Ubiquity, a maker of video surveillance and network cameras, has fixed a flaw that users say accidentally allowed them to access other customers’ private accounts and live video streams.
Reports Appeared for the first time On Reddit that some Customers received push notifications On their phones it displays information related to their Ubiquiti account and private video streams of other customers. Another person said he logged into his Ubiquiti account but… Another customer’s account information has been provided.

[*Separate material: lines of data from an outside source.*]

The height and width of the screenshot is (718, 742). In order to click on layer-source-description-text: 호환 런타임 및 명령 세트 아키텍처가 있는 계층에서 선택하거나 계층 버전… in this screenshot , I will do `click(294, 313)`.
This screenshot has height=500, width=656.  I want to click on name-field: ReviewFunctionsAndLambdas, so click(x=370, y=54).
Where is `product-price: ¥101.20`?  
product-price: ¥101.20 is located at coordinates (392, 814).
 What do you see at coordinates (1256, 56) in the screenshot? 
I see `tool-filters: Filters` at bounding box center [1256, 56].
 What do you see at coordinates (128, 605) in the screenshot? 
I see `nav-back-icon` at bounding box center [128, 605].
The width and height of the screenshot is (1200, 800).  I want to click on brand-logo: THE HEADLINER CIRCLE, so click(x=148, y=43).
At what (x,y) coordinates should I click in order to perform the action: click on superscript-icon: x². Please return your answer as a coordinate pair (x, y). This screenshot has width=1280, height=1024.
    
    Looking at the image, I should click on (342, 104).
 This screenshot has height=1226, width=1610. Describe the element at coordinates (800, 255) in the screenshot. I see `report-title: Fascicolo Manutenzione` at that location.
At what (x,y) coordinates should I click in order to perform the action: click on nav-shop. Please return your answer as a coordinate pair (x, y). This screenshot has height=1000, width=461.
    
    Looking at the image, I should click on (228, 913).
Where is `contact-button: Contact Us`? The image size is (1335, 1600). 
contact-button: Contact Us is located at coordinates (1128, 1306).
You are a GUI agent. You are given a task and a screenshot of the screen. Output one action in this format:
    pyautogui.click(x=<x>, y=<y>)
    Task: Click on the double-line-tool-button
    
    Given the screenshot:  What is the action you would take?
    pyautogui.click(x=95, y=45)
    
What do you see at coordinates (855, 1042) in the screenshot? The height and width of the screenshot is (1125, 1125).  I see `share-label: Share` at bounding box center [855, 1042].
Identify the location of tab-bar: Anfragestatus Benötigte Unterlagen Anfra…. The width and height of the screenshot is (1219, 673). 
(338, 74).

“I’m logged in and it looks like I’m someone else,” one person said on the Ubiquiti subreddit. Another said they have “full access” to dozens of consoles that aren’t theirs.
Ubiquiti is a cloud and technology company that makes routers, network switches, and security and video surveillance equipment, which can be controlled and operated remotely through its centralized cloud offerings.
in Later post in his community forumUbiquiti said it “identified — and addressed — the cause of this issue,” which the company said was caused by an upgrade to its cloud infrastructure.
“We have been made aware of a small number of instances where users received push notifications on their mobile devices that appeared to come from unknown consoles, or where these users gained access to consoles that did not appear to be their own,” he wrote in a message. An unnamed Ubiquiti employee.
The company said that 1,216 accounts from one group were incorrectly linked to another group of 1,177 accounts, and that mixed access continued for approximately nine hours on December 13.
Although this appears to be a misconfiguration rather than a criminal incident — and mistakes do happen — it is a reminder that Ubiquiti still maintains broad access and control over its customers’ devices and data.